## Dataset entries
-*-*-

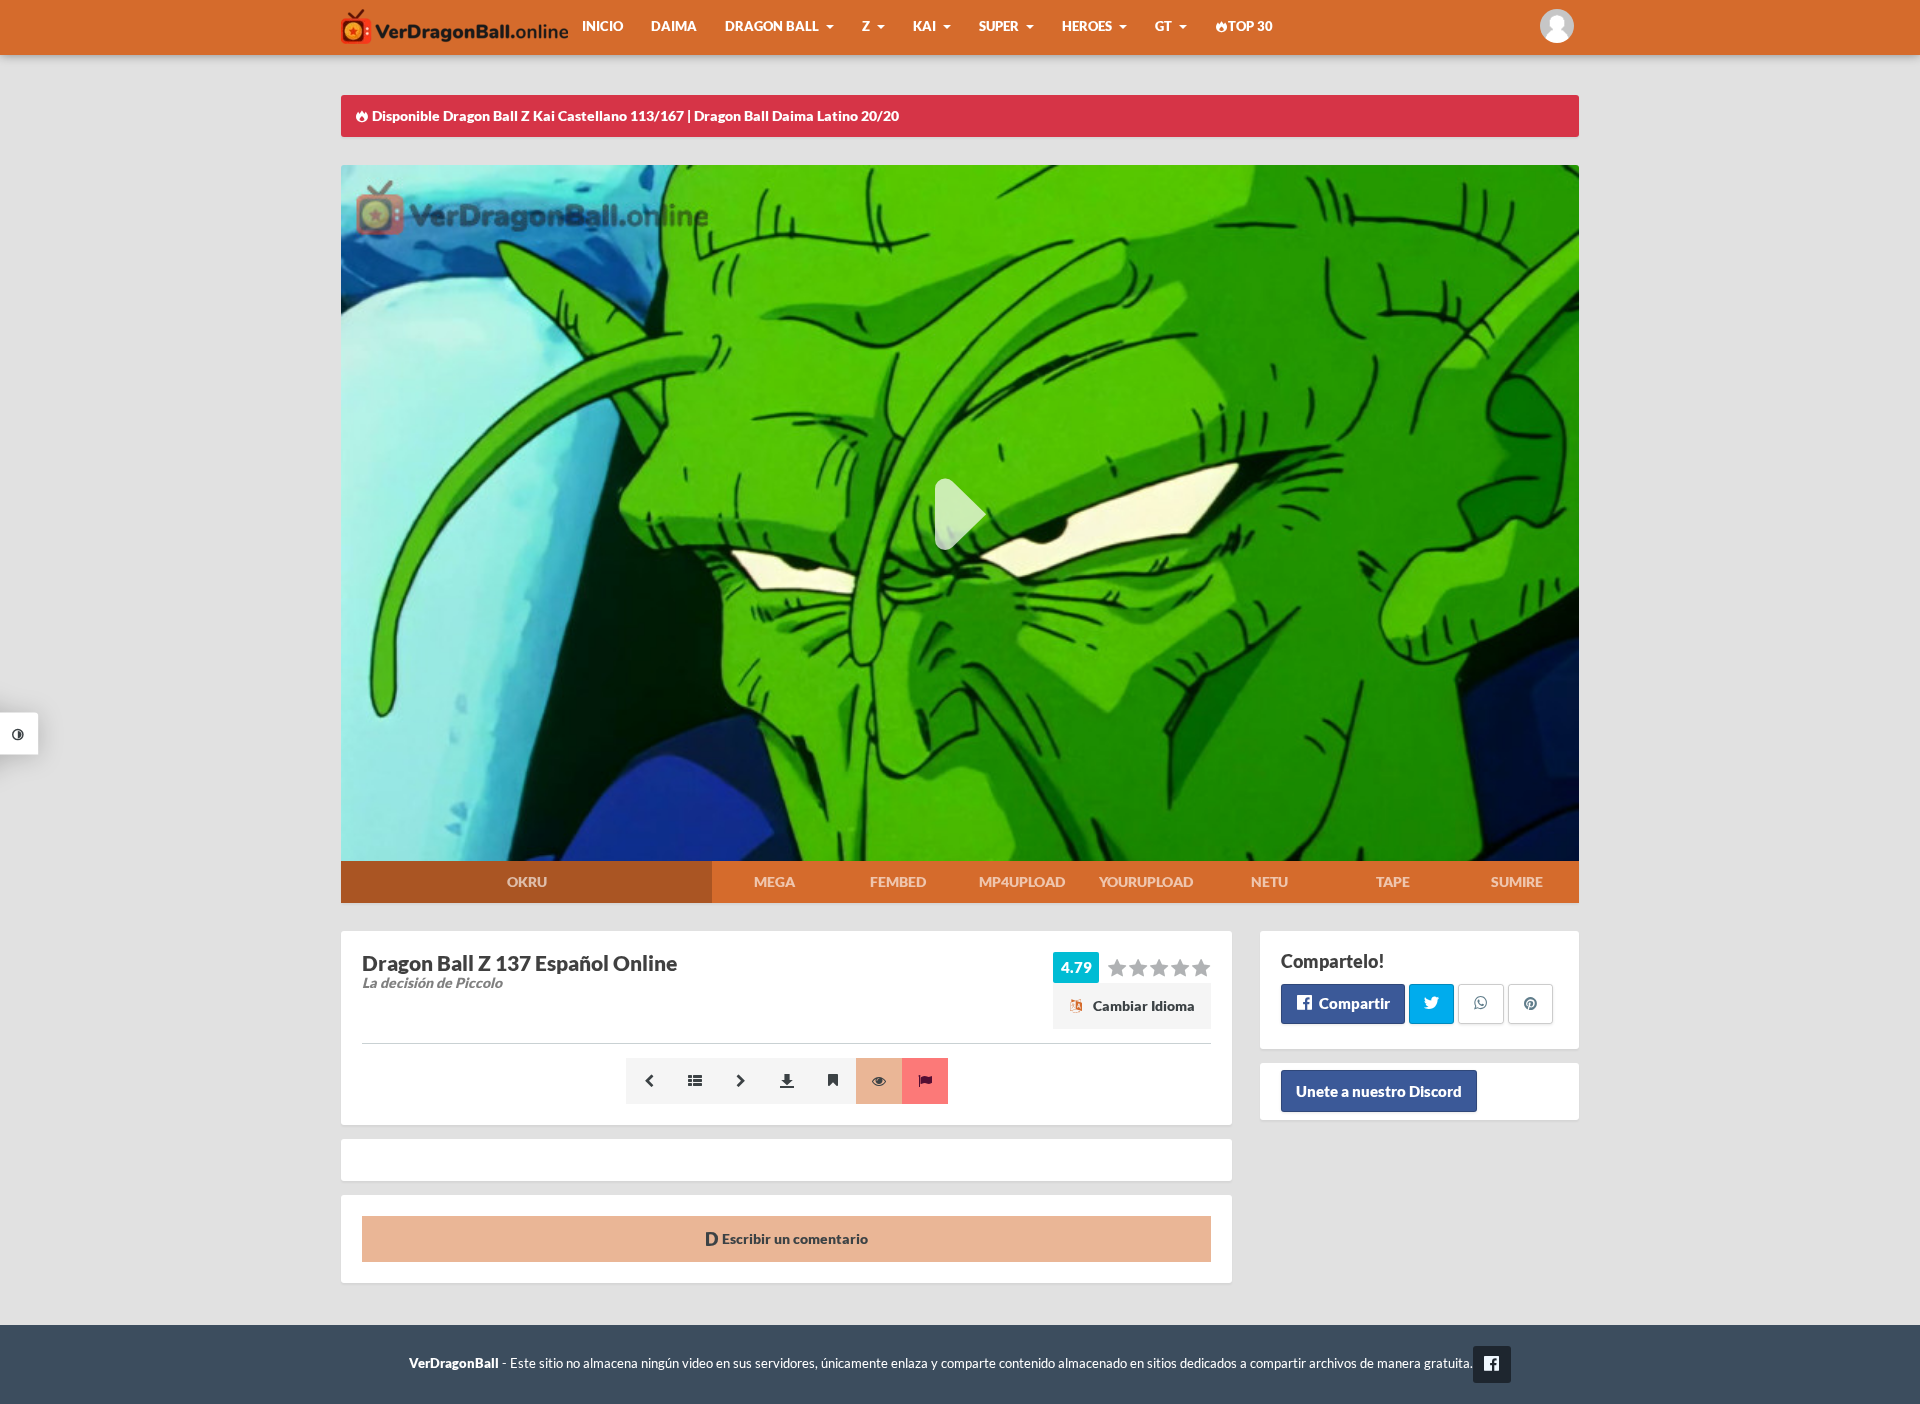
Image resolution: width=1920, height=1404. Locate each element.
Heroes (1087, 26)
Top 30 (1250, 26)
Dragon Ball (772, 26)
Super (999, 26)
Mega (774, 881)
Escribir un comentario (793, 1238)
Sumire (1517, 881)
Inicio (602, 26)
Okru (527, 881)
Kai (924, 26)
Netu (1269, 881)
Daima (674, 26)
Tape (1393, 881)
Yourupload (1146, 881)
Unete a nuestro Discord (1379, 1091)
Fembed (898, 881)
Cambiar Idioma (1142, 1005)
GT (1163, 26)
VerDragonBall (454, 1363)
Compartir (1353, 1003)
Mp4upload (1022, 881)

-*-*-

## THE PROBLEM
From the line with "Cambiar Idioma (1142, 1005)" through the last line of the records, set down every line exactly as written and leave out all others.

## WRITTEN ANSWER
Cambiar Idioma (1142, 1005)
GT (1163, 26)
VerDragonBall (454, 1363)
Compartir (1353, 1003)
Mp4upload (1022, 881)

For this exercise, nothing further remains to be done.